В Керчи они жили просто, по-солдатски, с минимальным комфортом. Помещений для людей, бежавших от мятежников, не хватало. Таким образом, одна комната служила русскому посланнику и спальней, и кабинетом, и столовой, и библиотекой. Хорошо еще, что к ней примыкала веранда под деревянным навесом, опиравшимся на резные колонны. Ее отремонтировали, покрасили, снабдили кое-какой мебелью, и веранда начала выполнять роль приемной, где Веселитский встречался с посетителями. Однако приближалось холодное время года. Принимать важных гостей на свежем воздухе делалось все более затруднительно.
— Парфентий! — громко позвал камердинера Веселитский.
— Я здесь, ваше превосходительство, — слуга появился в комнате.
— Масло унеси на кухню.
— Отчего, ваше превосходительство?
— Оно прогорклое.
— Это месье Антуан, повар генерал-майора Филисова, вам передал. Мол, с ледника, прямо из самого обер-комендантского склада. С лучшими пожеланиями.
— Ты поблагодарил?
— А как же.
— Тогда перетопи. Может быть, где-то и сгодится. Хотя бы ступицы у колес смазывать…
Парфентий, парень молодой, взятый в услужение всего год назад, пристально посмотрел на хозяина: шутит он сейчас или говорит серьезно? Ведь для ступиц есть специальная коломажная мазь. Она гораздо дешевле топленого масла и к колесному делу подходит куда лучше. Чрезвычайный посланник только усмехнулся, встретив недоуменный взгляд камердинера. Потом он махнул рукой по направлению к двери. Сие означало, что завтрак окончен, пора приступать к другим процедурам — умыванию, бритью, причесыванию, переодеванию в форменный камзол, кафтан, короткие штаны — кюлоты…
Прогорклое, несъедобное масло — это сущие пустяки по сравнению с теми неприятностями, которые доставлял действительному статскому советнику хозяин месье Антуана Российской императорской армии генерал-майор и кавалер ордена Св. Георгия 3-го класса Федор Петрович Филисов. Кое в чем генерал даже превосходил унылого неудачника Шахин-Гирея. Он открыто выступал антагонистом Веселитского, хотя оба они, согласно Табели о рангах, имели равные чины и работать здесь должны были сообща, рука об руку. Филисов — как обер-комендант двух крепостей, переданных России турками по Кючук-Кайнарджийскому мирному договору 1774 года. Веселитский — как глава российской дипломатической миссии в крымско-татарском государстве.
Но генерал пренебрегал советами дипломата, не один год служившего в Крыму и знавшего его правителей, традиции и законы.

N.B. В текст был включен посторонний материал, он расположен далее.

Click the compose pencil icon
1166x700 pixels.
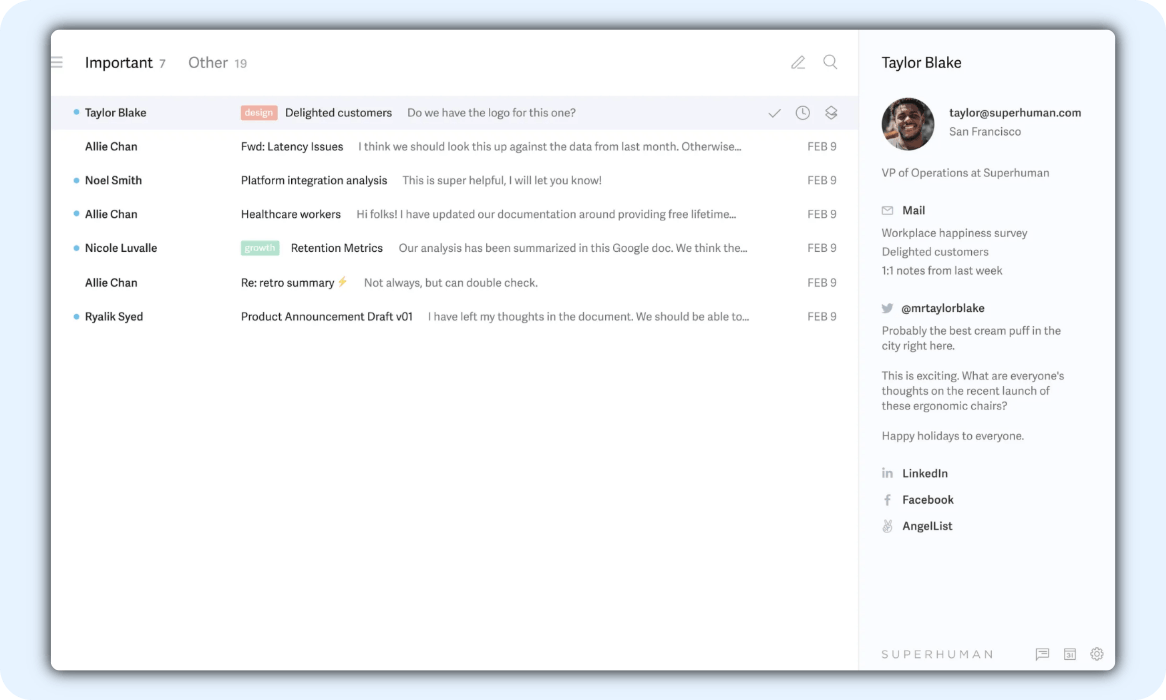[x=798, y=63]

Сперва Филисов вступил в переписку с Бахадыр-Гиреем. Затем пропустил его лодки с кавказцами на полуостров. Затем весьма прохладно встретил бежавшего из Кафы светлейшего хана, худо разместил и денег на содержание отряда сторонников Шахин-Гирею из крепостной казны не дал. Веселитский в своем донесении в столицу назвал такое поведение предательским. Но прямых улик у него не было. То ли эмиссары турецкой разведки и впрямь подкупили Филисова. То ли военачальник характер имел такой, что слова поперек его нрава сказать не моги!
Прознав о ссоре двух сановников, императрица не торопилась выносить решение в пользу кого-либо из них. Летом 1782 года ситуация в Крыму и вокруг него складывалась слишком сложная, взрывоопасная. Однако строгое письмо Филисову царица все же написала. А генерал-майор упрямо гнул свое: я отвечаю только за крепости и их гарнизон; ни одну из татарских группировок поддерживать не буду, поскольку крымцы — люда ветреные, сегодня они — с нами, завтра — против нас; деньги Шахин-Гарею пусть высылает Иностранная коллегия, ибо оный деятель по сему ведомству и числится; господину же Веселитскому не за чем мешаться в военные дела, в них он совершенно не разбирается.
Иногда чрезвычайному посланнику и полномочному министру из Петербурга пересылали копии этих бодрых, энергичных рапортов. Он читал их, вздыхал и предавался грустным размышлениям.
«Как жаль, — думал Веселитский, — что обер-коменданту Керчи и Ени-Кале не довелось коротко познакомиться с человеком в узких сапогах. Это во многом пошло бы на пользу генералу. Умозаключения Федора Петровича тогда приобрели бы значительную глубину, отточенность и многогранность. Его европейский абстрактно-гуманный взгляд на мир сменился бы простыми, предельно конкретными суждениями, так свойственными людям Востока. Ничья жизнь здесь не имеет цены, и Филисову сей постулат легко объяснили бы при помощи… бича».